[[ INFORMATION SUPPLIED open ]]
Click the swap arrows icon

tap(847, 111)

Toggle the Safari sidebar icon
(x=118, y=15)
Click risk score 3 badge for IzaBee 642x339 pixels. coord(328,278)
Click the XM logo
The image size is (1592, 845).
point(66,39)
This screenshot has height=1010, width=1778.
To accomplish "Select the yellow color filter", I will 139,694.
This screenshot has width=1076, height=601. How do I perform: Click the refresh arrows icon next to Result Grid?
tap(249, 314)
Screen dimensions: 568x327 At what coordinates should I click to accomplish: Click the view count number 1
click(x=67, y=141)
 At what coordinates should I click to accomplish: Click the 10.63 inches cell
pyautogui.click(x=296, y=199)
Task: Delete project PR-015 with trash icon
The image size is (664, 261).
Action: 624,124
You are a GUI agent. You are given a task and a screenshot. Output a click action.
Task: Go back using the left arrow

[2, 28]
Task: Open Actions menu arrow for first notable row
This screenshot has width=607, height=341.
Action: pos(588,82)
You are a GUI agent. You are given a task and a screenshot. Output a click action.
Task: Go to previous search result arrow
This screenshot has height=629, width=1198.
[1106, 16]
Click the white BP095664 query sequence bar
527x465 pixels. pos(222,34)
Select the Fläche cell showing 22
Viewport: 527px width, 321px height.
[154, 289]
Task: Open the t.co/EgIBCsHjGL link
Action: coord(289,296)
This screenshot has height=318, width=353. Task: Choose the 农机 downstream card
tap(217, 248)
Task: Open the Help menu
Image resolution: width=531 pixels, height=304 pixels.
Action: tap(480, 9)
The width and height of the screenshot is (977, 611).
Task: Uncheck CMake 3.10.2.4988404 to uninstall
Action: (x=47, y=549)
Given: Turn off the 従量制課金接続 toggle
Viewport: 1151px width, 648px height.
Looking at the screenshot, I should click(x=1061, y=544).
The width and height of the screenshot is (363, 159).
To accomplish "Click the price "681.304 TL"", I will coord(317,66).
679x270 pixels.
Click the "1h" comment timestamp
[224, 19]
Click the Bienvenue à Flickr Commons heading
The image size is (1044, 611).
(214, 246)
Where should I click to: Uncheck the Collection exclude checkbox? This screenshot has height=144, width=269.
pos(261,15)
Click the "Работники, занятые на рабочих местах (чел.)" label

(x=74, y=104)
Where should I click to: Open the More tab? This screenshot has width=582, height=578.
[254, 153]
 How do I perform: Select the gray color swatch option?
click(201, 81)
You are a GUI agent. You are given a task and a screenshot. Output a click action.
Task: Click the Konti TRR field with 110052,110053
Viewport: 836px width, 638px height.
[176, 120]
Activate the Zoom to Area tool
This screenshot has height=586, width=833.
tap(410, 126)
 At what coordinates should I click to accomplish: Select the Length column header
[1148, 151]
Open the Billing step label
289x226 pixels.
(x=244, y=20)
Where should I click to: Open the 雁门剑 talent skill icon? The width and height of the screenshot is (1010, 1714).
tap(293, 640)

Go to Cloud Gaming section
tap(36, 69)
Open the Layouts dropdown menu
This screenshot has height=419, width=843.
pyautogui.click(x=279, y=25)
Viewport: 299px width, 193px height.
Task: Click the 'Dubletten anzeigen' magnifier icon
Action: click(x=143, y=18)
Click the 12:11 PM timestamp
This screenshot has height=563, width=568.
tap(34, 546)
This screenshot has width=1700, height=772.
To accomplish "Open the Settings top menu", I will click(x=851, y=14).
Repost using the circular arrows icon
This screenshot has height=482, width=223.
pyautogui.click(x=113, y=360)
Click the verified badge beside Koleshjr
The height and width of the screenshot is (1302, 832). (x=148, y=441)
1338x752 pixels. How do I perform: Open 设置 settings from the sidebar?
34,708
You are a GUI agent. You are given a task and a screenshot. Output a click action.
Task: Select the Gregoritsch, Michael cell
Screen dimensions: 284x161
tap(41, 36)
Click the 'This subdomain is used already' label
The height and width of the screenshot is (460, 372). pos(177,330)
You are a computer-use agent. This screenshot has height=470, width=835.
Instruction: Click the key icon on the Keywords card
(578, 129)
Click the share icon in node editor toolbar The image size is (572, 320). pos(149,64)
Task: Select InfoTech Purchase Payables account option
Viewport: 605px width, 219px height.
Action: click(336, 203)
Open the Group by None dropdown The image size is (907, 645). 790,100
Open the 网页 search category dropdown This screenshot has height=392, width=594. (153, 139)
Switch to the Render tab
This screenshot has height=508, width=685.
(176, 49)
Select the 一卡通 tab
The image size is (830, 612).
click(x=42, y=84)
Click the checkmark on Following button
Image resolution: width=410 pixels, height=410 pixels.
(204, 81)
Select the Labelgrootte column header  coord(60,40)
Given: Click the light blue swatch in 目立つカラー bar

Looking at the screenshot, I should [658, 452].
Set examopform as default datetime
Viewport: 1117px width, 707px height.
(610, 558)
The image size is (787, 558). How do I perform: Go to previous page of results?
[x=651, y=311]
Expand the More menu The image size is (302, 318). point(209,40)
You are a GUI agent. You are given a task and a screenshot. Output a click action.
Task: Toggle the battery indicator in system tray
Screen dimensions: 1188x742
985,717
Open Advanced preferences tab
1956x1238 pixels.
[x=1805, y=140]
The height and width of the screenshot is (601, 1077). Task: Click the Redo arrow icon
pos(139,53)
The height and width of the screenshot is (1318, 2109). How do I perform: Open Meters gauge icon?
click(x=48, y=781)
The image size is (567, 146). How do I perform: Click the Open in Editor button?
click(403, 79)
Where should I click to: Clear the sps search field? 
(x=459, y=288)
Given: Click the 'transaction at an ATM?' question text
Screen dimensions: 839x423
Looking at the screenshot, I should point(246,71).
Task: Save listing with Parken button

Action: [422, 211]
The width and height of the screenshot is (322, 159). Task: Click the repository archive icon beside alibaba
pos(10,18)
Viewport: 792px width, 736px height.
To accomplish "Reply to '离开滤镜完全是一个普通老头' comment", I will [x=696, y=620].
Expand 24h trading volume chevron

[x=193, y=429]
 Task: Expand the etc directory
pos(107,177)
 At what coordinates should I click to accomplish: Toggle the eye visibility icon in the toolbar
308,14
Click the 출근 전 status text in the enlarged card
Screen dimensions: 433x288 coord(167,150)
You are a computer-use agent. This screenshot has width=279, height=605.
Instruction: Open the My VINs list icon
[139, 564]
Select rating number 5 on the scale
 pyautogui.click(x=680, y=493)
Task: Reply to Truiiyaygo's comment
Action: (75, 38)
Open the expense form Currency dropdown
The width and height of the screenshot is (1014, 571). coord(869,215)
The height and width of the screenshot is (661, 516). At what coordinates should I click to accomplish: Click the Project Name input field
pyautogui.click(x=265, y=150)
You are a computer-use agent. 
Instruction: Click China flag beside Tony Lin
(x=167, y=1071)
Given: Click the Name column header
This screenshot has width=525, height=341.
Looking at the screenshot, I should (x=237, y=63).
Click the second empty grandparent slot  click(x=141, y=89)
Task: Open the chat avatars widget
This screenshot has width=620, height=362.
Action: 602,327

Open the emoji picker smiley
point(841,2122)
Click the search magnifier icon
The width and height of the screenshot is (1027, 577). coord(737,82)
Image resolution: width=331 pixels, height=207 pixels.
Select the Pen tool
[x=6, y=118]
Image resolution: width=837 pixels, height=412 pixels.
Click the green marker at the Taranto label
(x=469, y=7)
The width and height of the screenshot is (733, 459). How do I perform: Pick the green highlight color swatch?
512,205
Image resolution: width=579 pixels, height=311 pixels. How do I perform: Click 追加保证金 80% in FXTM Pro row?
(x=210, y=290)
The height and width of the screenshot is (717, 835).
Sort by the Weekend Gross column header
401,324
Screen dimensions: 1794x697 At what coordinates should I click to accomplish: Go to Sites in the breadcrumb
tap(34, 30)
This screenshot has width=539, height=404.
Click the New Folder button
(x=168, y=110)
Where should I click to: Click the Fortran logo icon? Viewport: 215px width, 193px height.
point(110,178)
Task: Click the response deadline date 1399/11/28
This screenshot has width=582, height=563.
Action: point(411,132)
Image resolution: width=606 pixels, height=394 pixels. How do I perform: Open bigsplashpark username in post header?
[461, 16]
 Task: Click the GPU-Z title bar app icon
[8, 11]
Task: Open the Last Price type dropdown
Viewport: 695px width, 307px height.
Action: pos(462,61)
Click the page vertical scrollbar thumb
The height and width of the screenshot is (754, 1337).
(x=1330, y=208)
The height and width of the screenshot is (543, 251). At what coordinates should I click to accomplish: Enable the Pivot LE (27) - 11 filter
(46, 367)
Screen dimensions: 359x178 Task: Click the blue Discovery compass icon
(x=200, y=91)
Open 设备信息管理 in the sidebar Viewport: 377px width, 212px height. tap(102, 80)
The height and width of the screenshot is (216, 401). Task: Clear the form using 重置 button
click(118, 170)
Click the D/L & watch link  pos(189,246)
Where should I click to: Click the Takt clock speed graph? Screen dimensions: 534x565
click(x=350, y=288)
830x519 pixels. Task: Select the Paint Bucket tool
[[ INFORMATION SUPPLIED closed ]]
- WHAT YOU WILL DO
One stretch of the lines above is wanted, from the line that contains "Screen dimensions: 568x327" through the line that contains "Task: Click the Konti". Output it exactly.

- FINISHED EXERCISE
Screen dimensions: 568x327 At what coordinates should I click to accomplish: Click the view count number 1
click(x=67, y=141)
 At what coordinates should I click to accomplish: Click the 10.63 inches cell
pyautogui.click(x=296, y=199)
Task: Delete project PR-015 with trash icon
The image size is (664, 261).
Action: 624,124
You are a GUI agent. You are given a task and a screenshot. Output a click action.
Task: Go back using the left arrow

[2, 28]
Task: Open Actions menu arrow for first notable row
This screenshot has width=607, height=341.
Action: pos(588,82)
You are a GUI agent. You are given a task and a screenshot. Output a click action.
Task: Go to previous search result arrow
This screenshot has height=629, width=1198.
[1106, 16]
Click the white BP095664 query sequence bar
527x465 pixels. pos(222,34)
Select the Fläche cell showing 22
Viewport: 527px width, 321px height.
[154, 289]
Task: Open the t.co/EgIBCsHjGL link
Action: coord(289,296)
This screenshot has height=318, width=353. Task: Choose the 农机 downstream card
tap(217, 248)
Task: Open the Help menu
Image resolution: width=531 pixels, height=304 pixels.
Action: tap(480, 9)
The width and height of the screenshot is (977, 611).
Task: Uncheck CMake 3.10.2.4988404 to uninstall
Action: (x=47, y=549)
Given: Turn off the 従量制課金接続 toggle
Viewport: 1151px width, 648px height.
Looking at the screenshot, I should click(x=1061, y=544).
The width and height of the screenshot is (363, 159).
To accomplish "Click the price "681.304 TL"", I will coord(317,66).
679x270 pixels.
Click the "1h" comment timestamp
[224, 19]
Click the Bienvenue à Flickr Commons heading
The image size is (1044, 611).
(214, 246)
Where should I click to: Uncheck the Collection exclude checkbox? This screenshot has height=144, width=269.
pos(261,15)
Click the "Работники, занятые на рабочих местах (чел.)" label

(x=74, y=104)
Where should I click to: Open the More tab? This screenshot has width=582, height=578.
[254, 153]
 How do I perform: Select the gray color swatch option?
click(201, 81)
You are a GUI agent. You are given a task and a screenshot. Output a click action.
Task: Click the Konti TRR field with 110052,110053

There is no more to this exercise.